The theme(s) that you add to settings.json is merged with the themes from defaults.json. The steps for choosing a theme is the same for user-defined themes and default themes. Go to profiles ➾ defaults, as earlier, and add the name of the color scheme there. In this example that would be: "colorScheme": "Cobalt2". Please refer to the Choose a built-in theme section.

Override select colors from a built-in theme

It is possible to change only some of the colors from a built-in theme. The colors specified in defaults.json can be overridden in settings.json.  As an example let us override the background color of One Half Dark theme.


  • Open defaults.json as described above.
  • Note the name of the scheme and the properties which you want to override. In our example: "name": "One Half Dark", and "background": "#282C34".
  • Create a new scheme in settings.json with only the name and the properties which you want to change.

Here is how the schemes array would look in settings.json:

// Add custom color schemes to this array
    "schemes": [
                  "name": "One Half Dark",
                  "background": "#171B1F"

Set One Half Dark as the theme and save settings.json, you will see a darkened background.

2 thoughts on “How to change the color scheme in the new Windows Terminal”

  1. Ok, I see how you modified the background color for ‘One Half Dark’.
    But there must be dozens of other text elements besides the background color.
    I still have no clue about how to change the color of other elements.
    For example:
    I need a good color scheme for Julia, preferably with a light background,
    but when I tried ‘Tango Light’ more than half of Julia error messages were so light (on a light background) that they were very nearly invisible. I have no idea how to change
    the color of a specific type of text element that needs to be changed.
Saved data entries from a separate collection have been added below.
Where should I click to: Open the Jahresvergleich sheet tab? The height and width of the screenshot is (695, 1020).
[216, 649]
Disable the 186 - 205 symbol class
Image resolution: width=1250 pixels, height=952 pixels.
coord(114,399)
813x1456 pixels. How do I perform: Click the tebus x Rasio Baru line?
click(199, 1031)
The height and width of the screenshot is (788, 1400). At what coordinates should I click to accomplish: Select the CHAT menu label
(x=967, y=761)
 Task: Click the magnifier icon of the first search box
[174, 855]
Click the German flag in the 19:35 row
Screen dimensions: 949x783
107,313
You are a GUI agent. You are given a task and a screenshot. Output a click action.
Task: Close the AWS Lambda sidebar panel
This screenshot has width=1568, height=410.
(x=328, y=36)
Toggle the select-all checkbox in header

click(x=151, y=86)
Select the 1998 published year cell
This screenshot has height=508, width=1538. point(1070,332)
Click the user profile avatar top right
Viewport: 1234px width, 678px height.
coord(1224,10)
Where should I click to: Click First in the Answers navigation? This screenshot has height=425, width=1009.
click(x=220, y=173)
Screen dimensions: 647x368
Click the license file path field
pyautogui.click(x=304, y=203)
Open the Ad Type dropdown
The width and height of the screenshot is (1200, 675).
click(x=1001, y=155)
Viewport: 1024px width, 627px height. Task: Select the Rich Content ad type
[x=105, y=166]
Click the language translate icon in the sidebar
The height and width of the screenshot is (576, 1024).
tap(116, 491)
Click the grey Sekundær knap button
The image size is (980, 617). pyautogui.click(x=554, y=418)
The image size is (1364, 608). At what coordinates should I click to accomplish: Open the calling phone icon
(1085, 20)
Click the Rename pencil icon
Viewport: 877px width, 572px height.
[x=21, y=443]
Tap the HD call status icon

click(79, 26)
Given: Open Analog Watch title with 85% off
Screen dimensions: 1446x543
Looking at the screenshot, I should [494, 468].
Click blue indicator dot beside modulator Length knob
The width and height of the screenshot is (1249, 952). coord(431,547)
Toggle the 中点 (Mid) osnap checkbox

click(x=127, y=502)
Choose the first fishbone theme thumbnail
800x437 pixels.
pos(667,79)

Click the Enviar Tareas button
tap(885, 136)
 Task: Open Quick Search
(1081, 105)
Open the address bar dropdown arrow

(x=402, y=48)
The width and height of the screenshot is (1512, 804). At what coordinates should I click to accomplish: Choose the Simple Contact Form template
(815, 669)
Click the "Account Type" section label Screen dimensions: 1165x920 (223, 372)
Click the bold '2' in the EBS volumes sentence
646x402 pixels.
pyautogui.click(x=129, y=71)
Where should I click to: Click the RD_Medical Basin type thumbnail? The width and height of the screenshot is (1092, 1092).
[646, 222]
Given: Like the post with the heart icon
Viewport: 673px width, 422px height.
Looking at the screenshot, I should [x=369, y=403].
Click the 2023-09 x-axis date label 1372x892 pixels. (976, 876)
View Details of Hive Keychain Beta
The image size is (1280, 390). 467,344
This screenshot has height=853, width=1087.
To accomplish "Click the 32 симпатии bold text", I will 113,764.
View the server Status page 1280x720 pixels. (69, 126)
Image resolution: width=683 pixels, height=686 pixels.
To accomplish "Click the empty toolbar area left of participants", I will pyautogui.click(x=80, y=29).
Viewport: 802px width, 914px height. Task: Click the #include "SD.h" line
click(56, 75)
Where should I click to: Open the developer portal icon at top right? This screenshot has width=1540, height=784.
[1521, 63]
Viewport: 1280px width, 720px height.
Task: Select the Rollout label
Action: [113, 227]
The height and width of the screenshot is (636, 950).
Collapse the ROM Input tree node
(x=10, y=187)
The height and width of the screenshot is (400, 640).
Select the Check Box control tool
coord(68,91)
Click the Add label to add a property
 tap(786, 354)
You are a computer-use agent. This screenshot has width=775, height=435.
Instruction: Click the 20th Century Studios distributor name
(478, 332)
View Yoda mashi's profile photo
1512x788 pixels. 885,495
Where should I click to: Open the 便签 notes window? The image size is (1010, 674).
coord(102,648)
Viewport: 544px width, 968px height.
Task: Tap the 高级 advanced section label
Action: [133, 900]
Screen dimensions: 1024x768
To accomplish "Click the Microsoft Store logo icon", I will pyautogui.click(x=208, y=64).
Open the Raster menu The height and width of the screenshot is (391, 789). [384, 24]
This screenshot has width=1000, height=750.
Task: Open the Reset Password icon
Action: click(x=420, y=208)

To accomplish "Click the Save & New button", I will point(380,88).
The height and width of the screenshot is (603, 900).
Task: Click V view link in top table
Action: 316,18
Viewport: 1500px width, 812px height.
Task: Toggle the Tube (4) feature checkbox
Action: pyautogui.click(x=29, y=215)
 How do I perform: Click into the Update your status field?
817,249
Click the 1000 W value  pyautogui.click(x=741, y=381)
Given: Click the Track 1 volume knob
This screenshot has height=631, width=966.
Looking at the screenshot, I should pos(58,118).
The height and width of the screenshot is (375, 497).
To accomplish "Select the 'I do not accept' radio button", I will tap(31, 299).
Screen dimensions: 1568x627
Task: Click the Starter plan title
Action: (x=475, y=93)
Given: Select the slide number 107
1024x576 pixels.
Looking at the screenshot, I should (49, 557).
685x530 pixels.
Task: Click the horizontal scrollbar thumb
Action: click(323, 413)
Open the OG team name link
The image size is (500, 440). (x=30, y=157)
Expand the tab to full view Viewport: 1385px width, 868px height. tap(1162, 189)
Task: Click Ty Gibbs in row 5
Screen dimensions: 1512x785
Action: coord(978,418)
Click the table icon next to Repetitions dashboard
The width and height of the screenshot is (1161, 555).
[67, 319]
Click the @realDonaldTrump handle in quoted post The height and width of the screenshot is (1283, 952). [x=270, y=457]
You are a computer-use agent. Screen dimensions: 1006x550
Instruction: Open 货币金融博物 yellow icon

    1. Error messages are supposed to be brightRed in Tango Light. Most light schemes have some problem or other in Windows Terminal. Fixing it might require a bit of work. Try to figure out which color you are seeing and redefine it to something else.
      “name”: “Tango Light”,
      “brightYellow”: “#999900”,
      This redefines brightYellow to a very dark shade of yellow.
      This method will not work if the scheme has already redefined the color to something totally different. Then you will have to find the color by their hex value.